3. The puncture depth adjustment mechanism for a blood glucose monitoring puncture needle according to claim 1, characterized in that, The trigger seat (4) is provided with limiting posts (6) at both ends of the outer side. The limiting posts (6) are slidably installed in the excitation groove (10). The excitation groove (10) is "J" shaped. In the natural state, the limiting posts (6) are locked at a short groove at the bottom of the excitation groove (10).
4. The puncture depth adjustment mechanism for a puncture needle for blood glucose monitoring according to claim 1, characterized in that, The upper middle part of the trigger seat (4) is equipped with a needle seat (12) through a flexible column (7). The needle seat (12) is slidably installed in the pressing column (2), and a needle (9) is installed in the middle of the needle seat (12). A rubber cover (8) is sleeved on the middle of the needle (9).
5. The puncture depth adjustment mechanism for a puncture needle for blood glucose monitoring according to claim 1, characterized in that, The upper part of the cylinder (1) is provided with an opening to connect to the cylinder cavity (101). The upper inner wall of the cylinder cavity (101) is provided with multiple sliding grooves (11).
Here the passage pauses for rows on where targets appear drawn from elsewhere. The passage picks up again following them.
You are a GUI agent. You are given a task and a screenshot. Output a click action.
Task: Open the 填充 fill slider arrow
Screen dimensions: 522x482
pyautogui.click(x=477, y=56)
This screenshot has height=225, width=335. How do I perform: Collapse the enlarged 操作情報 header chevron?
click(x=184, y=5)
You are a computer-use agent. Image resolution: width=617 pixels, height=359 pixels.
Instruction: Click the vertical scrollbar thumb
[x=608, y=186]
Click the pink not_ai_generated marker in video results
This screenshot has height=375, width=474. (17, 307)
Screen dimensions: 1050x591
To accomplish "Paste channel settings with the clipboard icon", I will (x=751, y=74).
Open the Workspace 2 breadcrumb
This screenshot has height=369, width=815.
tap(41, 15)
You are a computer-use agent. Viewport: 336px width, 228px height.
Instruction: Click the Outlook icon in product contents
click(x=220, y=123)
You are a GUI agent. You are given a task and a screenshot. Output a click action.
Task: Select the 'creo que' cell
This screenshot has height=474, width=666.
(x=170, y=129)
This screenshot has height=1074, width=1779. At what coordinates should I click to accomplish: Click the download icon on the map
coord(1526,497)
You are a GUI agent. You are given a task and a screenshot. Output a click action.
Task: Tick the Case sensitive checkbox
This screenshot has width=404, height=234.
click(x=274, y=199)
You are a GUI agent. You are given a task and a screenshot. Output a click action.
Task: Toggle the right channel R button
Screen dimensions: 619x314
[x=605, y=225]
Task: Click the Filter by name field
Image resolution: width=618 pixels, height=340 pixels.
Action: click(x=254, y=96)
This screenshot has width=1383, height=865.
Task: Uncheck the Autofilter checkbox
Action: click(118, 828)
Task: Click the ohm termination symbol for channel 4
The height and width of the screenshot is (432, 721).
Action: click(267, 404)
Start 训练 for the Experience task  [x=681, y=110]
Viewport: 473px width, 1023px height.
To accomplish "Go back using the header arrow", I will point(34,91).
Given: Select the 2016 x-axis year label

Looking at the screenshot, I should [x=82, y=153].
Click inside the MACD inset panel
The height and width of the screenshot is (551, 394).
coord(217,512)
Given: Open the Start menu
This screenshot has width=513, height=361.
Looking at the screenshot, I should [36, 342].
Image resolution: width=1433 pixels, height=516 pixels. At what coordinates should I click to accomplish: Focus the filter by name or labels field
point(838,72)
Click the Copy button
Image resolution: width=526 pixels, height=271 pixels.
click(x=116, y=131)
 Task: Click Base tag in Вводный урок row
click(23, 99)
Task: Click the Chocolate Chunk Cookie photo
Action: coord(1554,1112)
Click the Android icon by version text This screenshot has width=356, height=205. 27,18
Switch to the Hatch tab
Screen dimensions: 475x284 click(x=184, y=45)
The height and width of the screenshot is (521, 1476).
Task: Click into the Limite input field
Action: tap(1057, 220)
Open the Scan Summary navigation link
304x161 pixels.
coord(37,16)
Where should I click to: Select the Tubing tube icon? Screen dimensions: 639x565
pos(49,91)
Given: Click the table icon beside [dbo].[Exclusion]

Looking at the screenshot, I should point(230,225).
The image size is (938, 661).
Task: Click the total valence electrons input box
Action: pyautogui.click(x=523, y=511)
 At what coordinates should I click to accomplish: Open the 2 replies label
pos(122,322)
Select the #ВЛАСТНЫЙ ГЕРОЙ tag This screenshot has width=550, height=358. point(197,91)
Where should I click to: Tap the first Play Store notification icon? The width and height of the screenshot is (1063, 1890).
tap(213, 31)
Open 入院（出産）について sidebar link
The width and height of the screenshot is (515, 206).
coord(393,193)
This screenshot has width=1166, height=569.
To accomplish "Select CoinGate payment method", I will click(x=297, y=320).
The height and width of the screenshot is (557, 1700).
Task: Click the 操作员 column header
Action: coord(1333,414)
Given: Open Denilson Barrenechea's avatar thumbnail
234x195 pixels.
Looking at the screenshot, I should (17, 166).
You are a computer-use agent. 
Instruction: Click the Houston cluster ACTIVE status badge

A pressing column (2) is slidably installed in the sliding groove (11) by a limiting protrusion (22).
6. The puncture depth adjustment mechanism for a puncture needle for blood glucose monitoring according to claim 5, characterized in that, Guide feet (21) are installed on both sides of the bottom of the pressing column (2), and the bottom end of the guide feet (21) is supported on the upper end of the limiting column (6).
7. The puncture depth adjustment mechanism for a puncture needle for blood glucose monitoring according to claim 6, characterized in that, The pressing column (2) has a through hole in the middle to allow the needle (9) to pass through, and the inner wall of the pressing column (2) is fitted with a needle seat (12).